(TEXT begins)
Member of the Massachusetts Senate for the 2nd Suffolk district
- In office 1894–1894
- Preceded by: John Henry Dee
- Succeeded by: Joseph J. Corbett

Member of the Massachusetts House of Representatives for the 5th Suffolk district
- In office 1889–1891
- Preceded by: Patrick J. Calnan / Edward Gagan
- Succeeded by: Charles M. Dacey

Personal details
- Born: January 2, 1854 Charlestown
- Died: November 23, 1931 (aged 77) West Roxbury
- Resting place: Mount Hope Cemetery
- Party: Republican

= George N. Swallow =

American politician

George Newton Swallow (January 2, 1854 – November 23, 1931) was an American politician who served in the Massachusetts General Court and on the Massachusetts Governor's Council. He was the Republican nominee for Mayor of Boston in the 1903 Boston mayoral election

==Early life==
Swallow was born in Charlestown on January 2, 1854. He entered the grocery business in 1872 and was the head of the A. N. Swallow & Co., a wholesale grocery firm. He resided in Charlestown until 1901 when he purchased 137 Bay State Road in Boston's Back Bay neighborhood.

==Political career==
Swallow represented Boston's Ward 5 in the Massachusetts House of Representatives in 1889, 1890, and 1891. He was a member of the Republican state committee in 1892 and 1893. In 1894 he represented the 2nd Suffolk district in the Massachusetts Senate. In 1894, Swallow was an unsuccessful candidate for the Republican nomination for the 3rd district seat on the Massachusetts Governor's Council. He was elected to the council in 1897 and served from 1898 to 1899.
(TEXT ends)
(DATA EXTRACT begins)
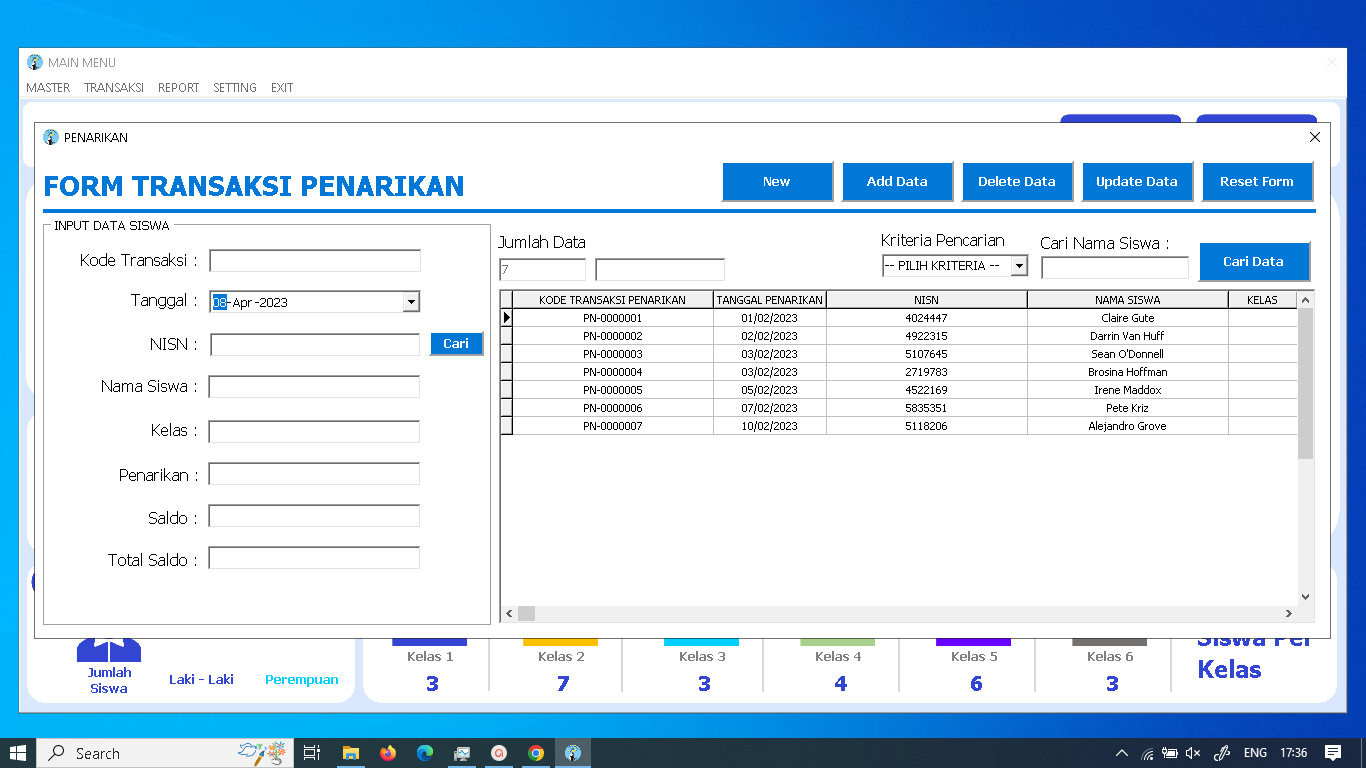
Task: Expand hidden icons chevron in the system tray
Action: click(x=1122, y=753)
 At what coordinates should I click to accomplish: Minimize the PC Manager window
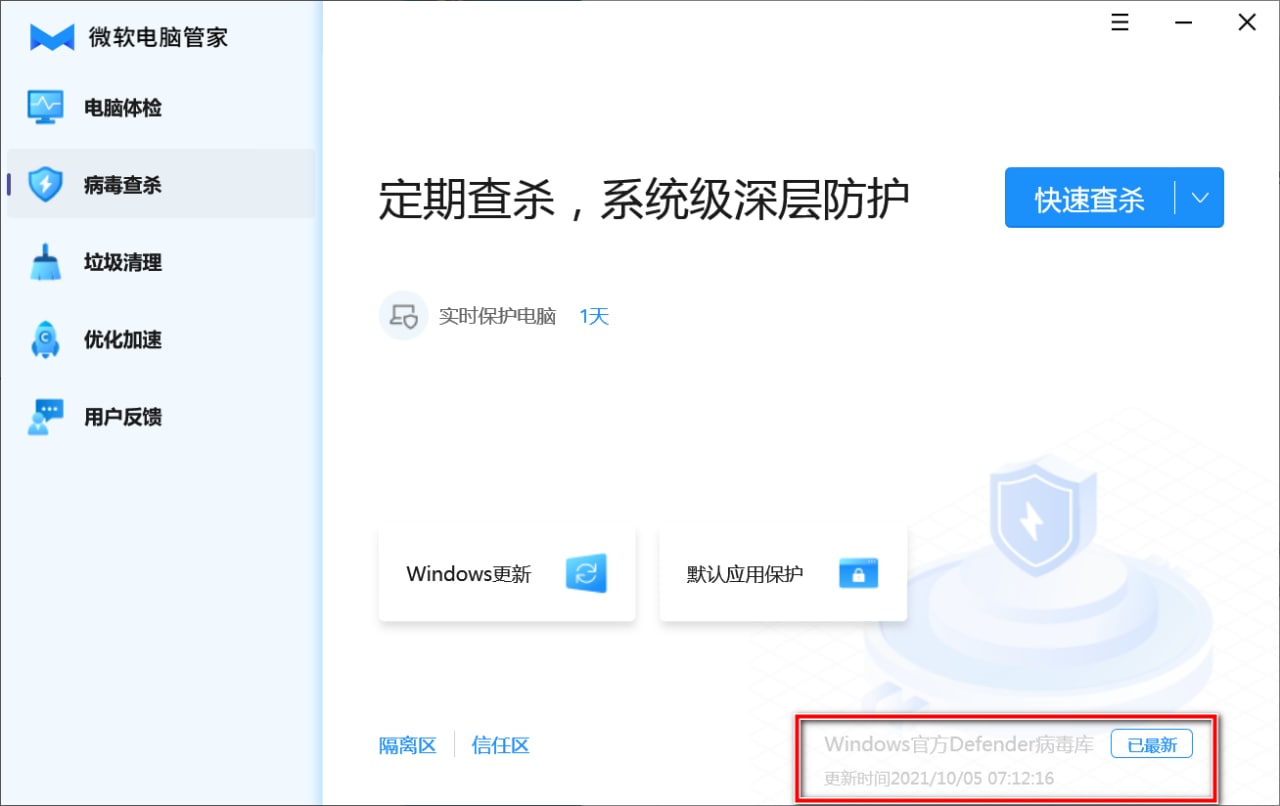click(1184, 23)
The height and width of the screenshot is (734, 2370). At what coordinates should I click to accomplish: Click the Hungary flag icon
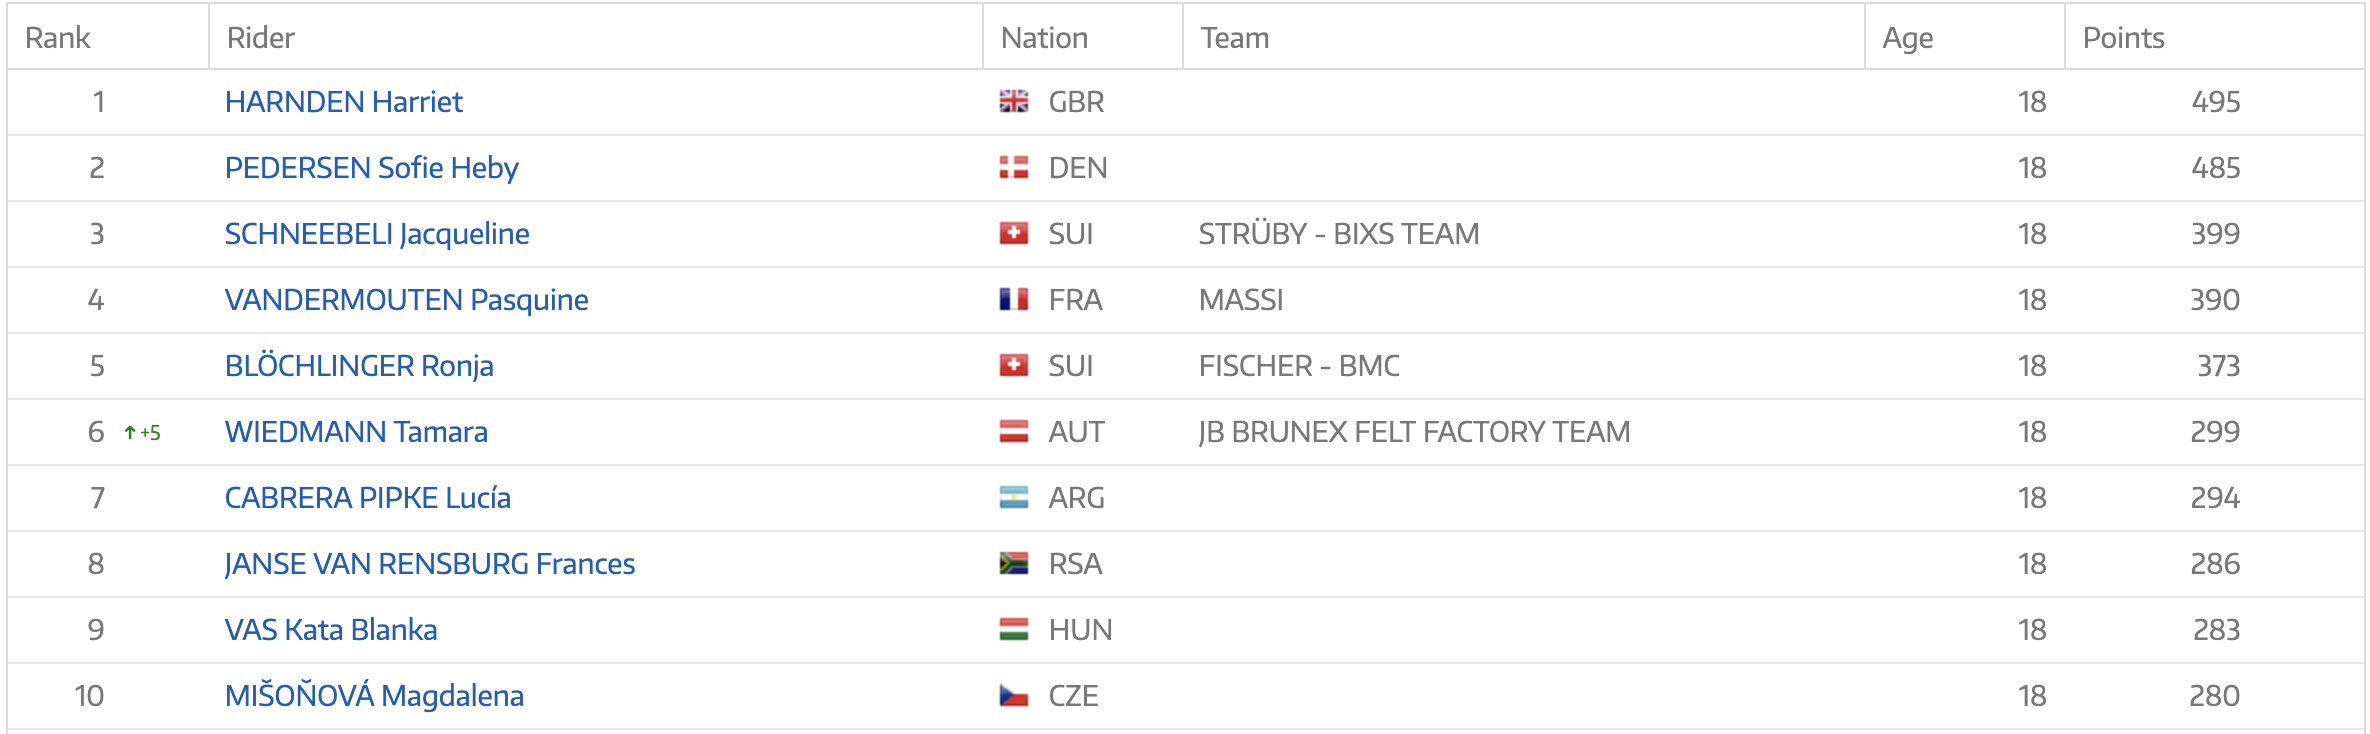[x=1013, y=630]
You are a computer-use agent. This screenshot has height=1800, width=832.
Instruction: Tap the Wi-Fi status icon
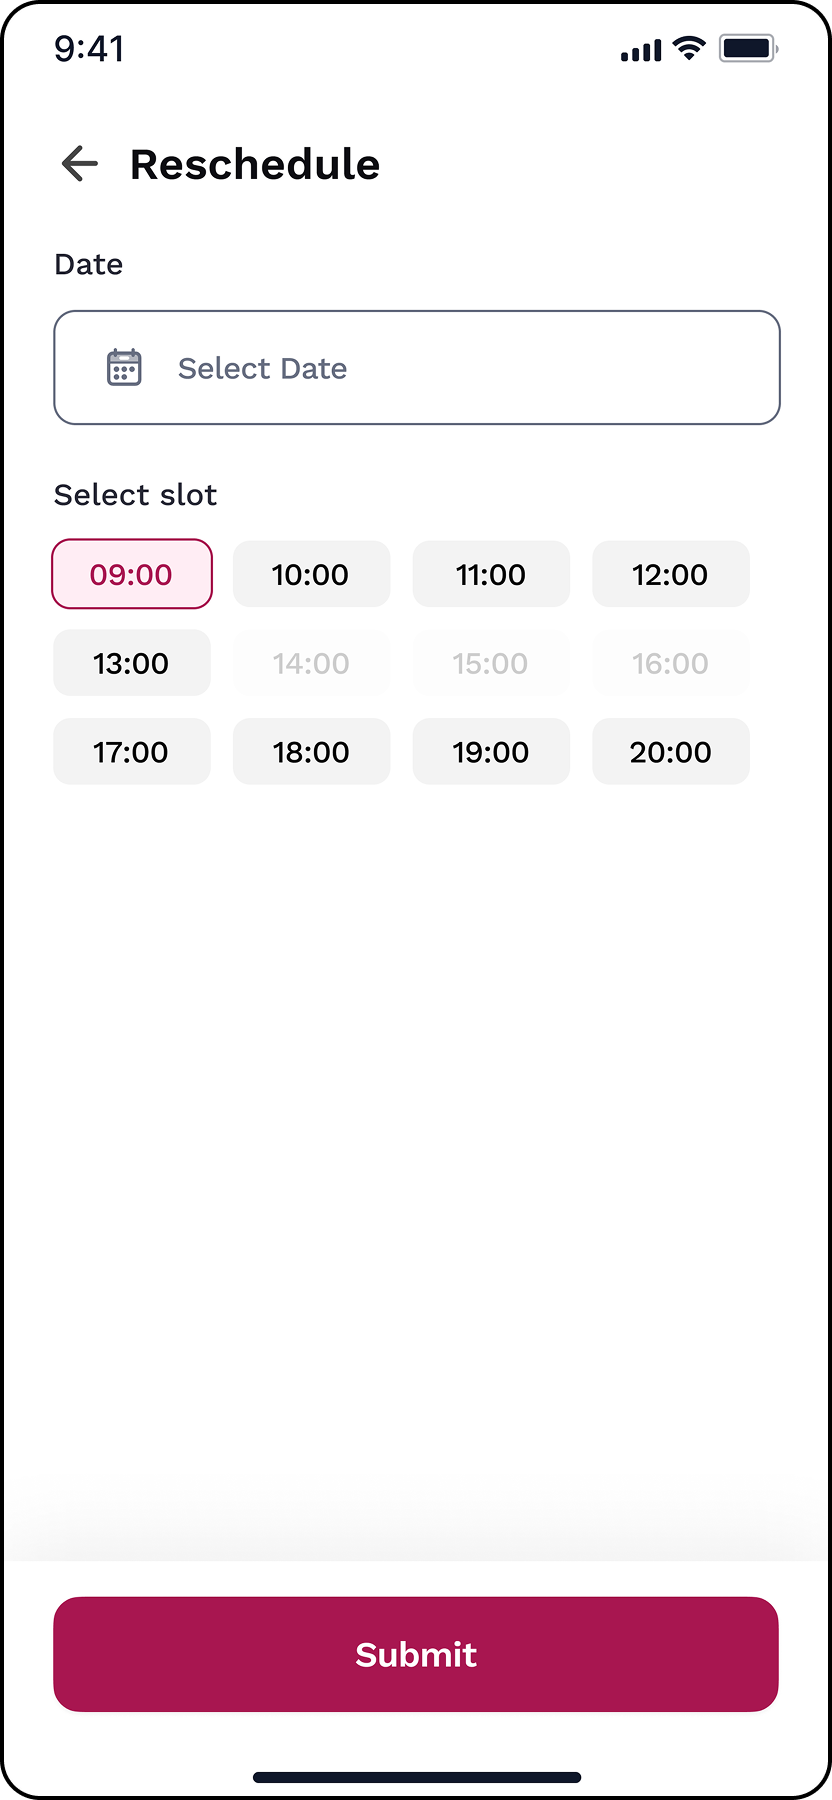point(689,48)
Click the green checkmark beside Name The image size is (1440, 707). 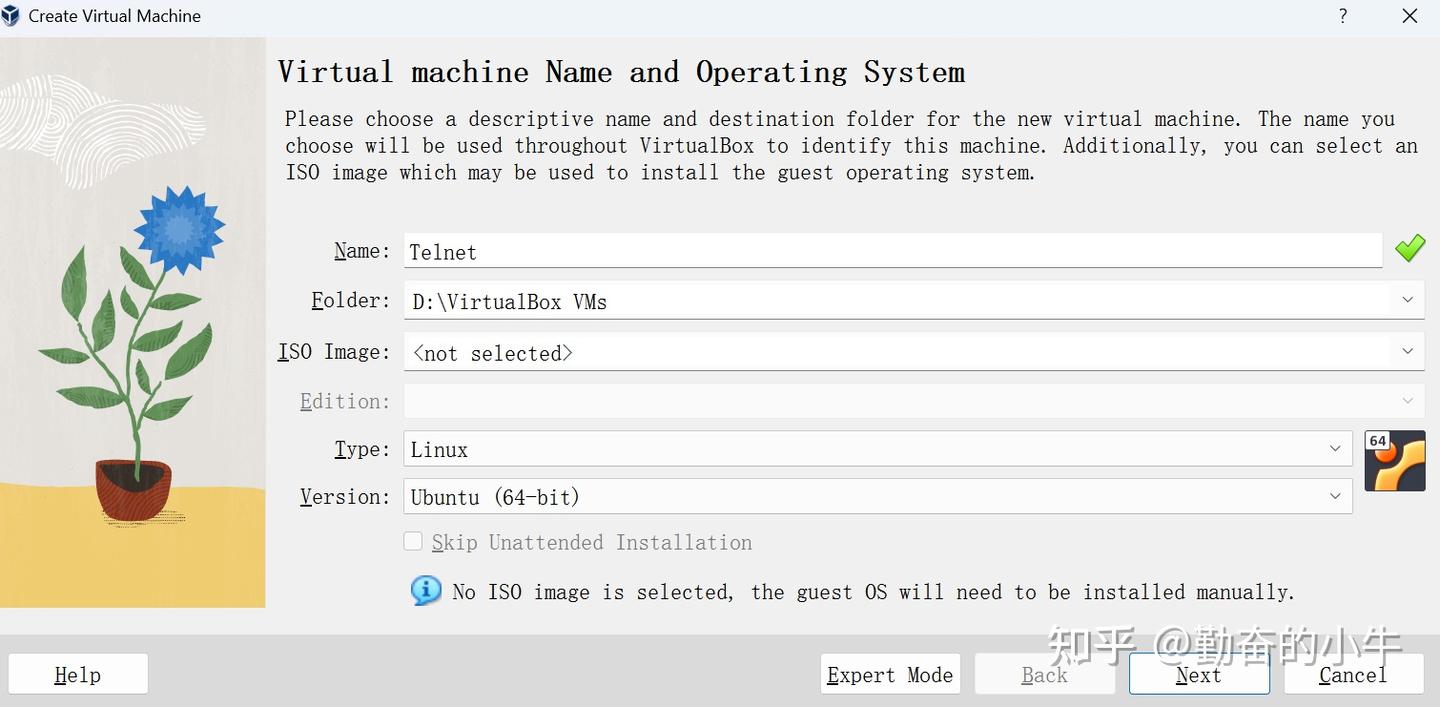click(1410, 249)
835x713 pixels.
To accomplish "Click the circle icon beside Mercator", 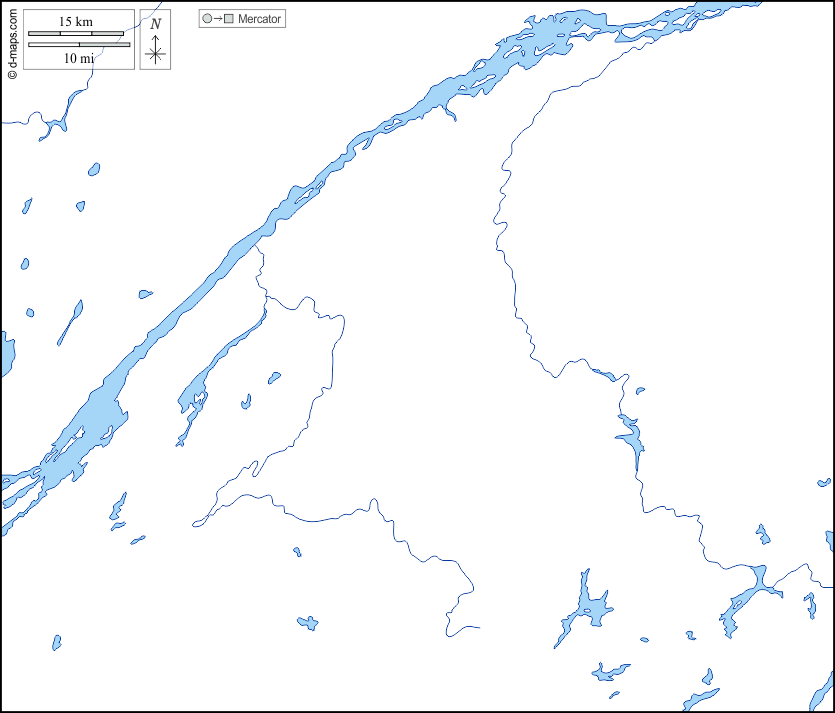I will click(x=206, y=19).
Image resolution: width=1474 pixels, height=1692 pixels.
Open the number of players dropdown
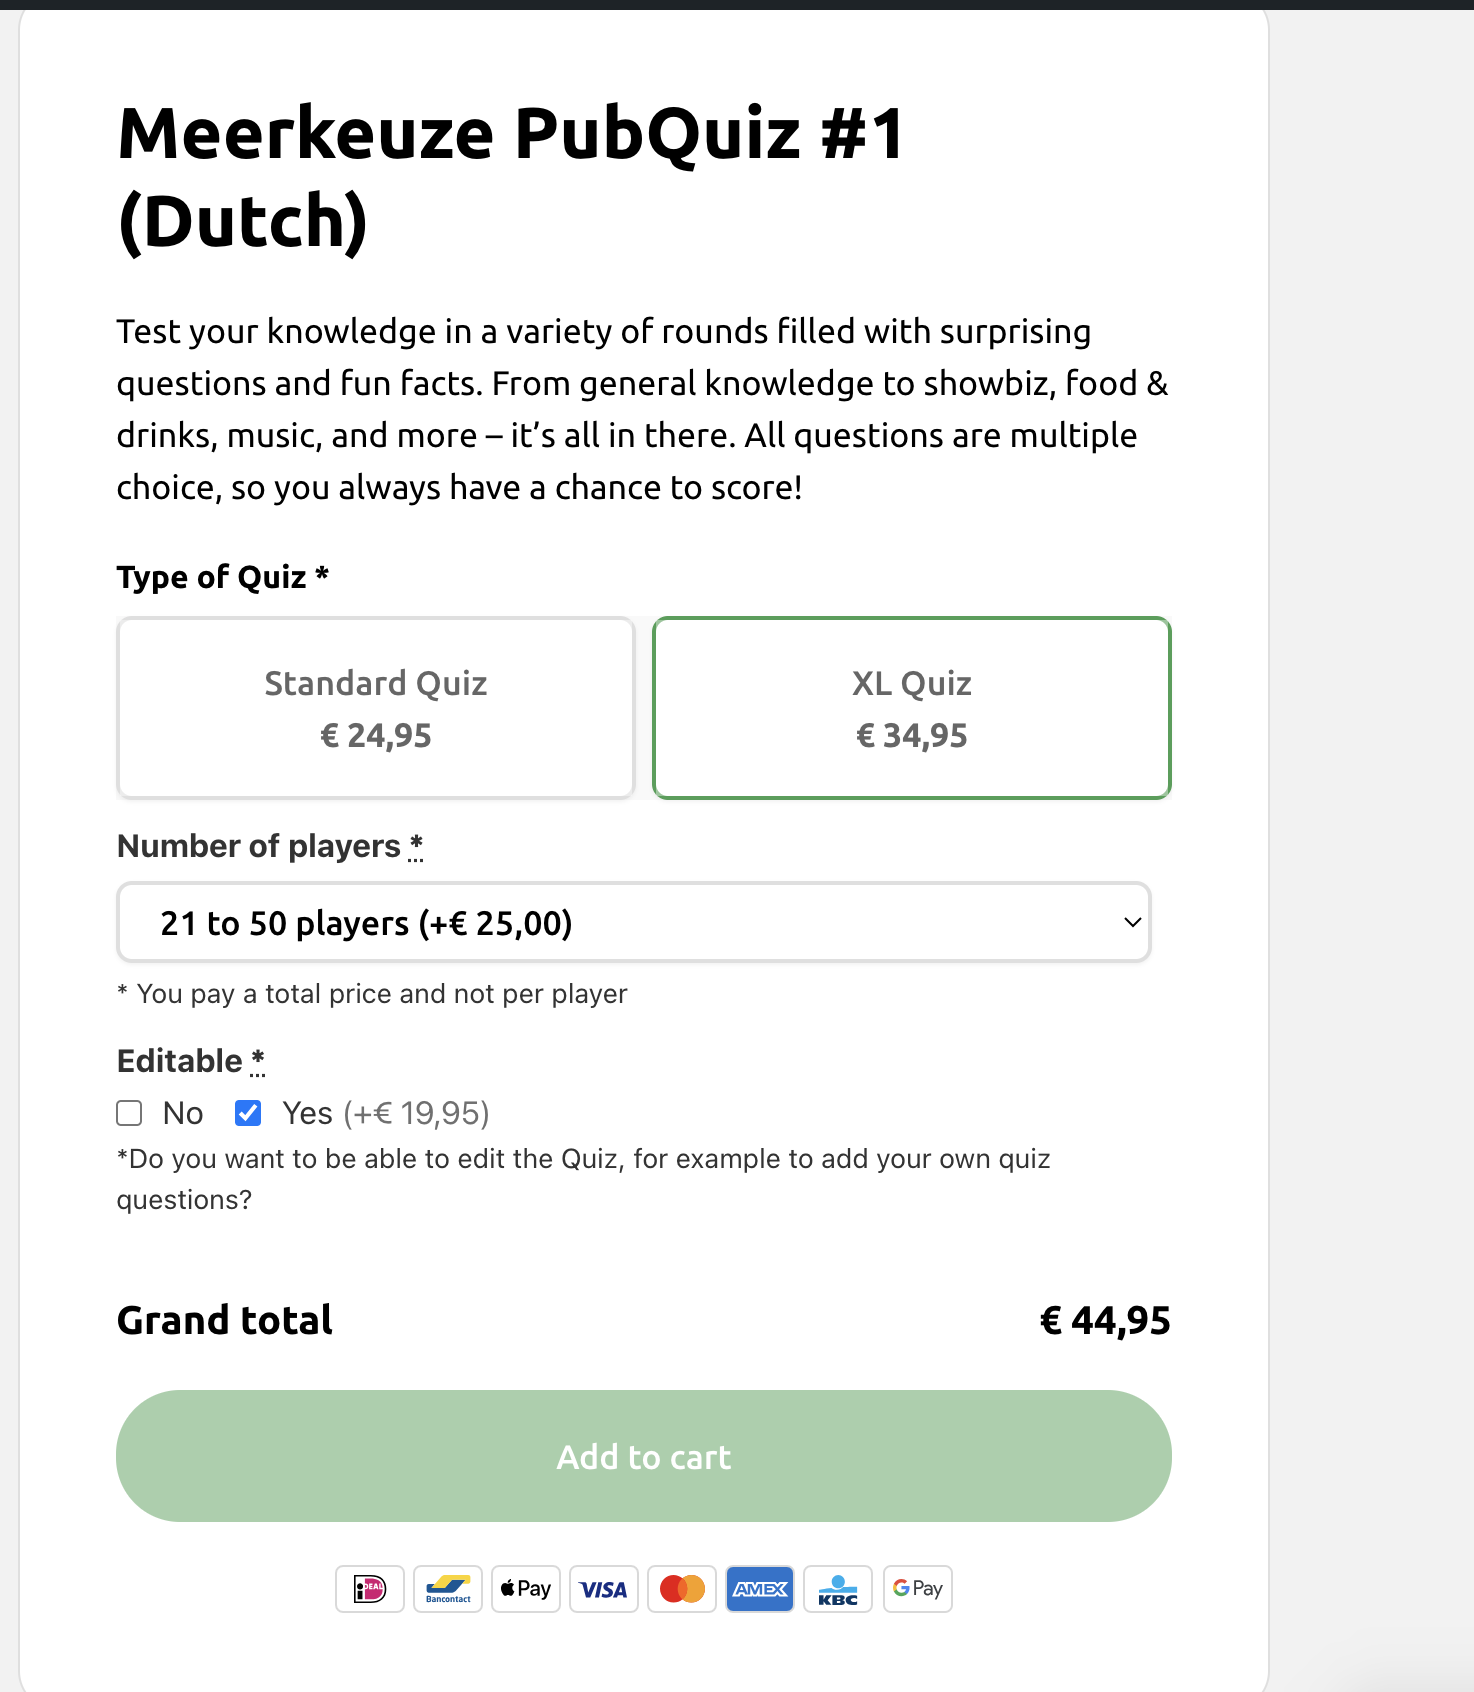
(DATA EXTRACT ends)
TASK A: From the text on George N. Swallow, extract the passage from "Personal details" to "Back Bay neighborhood.".
TASK B: Extend the text on George N. Swallow, picking up from where it stops.

ANSWER A:
Personal details
- Born: January 2, 1854 Charlestown
- Died: November 23, 1931 (aged 77) West Roxbury
- Resting place: Mount Hope Cemetery
- Party: Republican

= George N. Swallow =

American politician

George Newton Swallow (January 2, 1854 – November 23, 1931) was an American politician who served in the Massachusetts General Court and on the Massachusetts Governor's Council. He was the Republican nominee for Mayor of Boston in the 1903 Boston mayoral election

==Early life==
Swallow was born in Charlestown on January 2, 1854. He entered the grocery business in 1872 and was the head of the A. N. Swallow & Co., a wholesale grocery firm. He resided in Charlestown until 1901 when he purchased 137 Bay State Road in Boston's Back Bay neighborhood.

ANSWER B:
In 1899, Swallow was chairman of the Boston Republican committee. That year, the Republicans were successful in electing Thomas N. Hart Mayor. Swallow campaigned vigorously for Hart and was alleged to have spent $13,000 of his own money on the campaign. By 1901, Hart and Swallow had fallen out and some younger members of the Republican party who were dissatisfied with Hart's administration proposed Swallow as a candidate for the Republican nomination. After six months of consideration, Swallow announced he would not challenge Hart in the 1901 Boston mayoral election.

Swallow was a candidate for mayor in the 1903 Boston mayoral election. He easily defeated Michael J. Murray and E. Peabody Gerry for the Republican nomination. Swallow lost the general election to Democratic incumbent Patrick Collins 63% to 29%.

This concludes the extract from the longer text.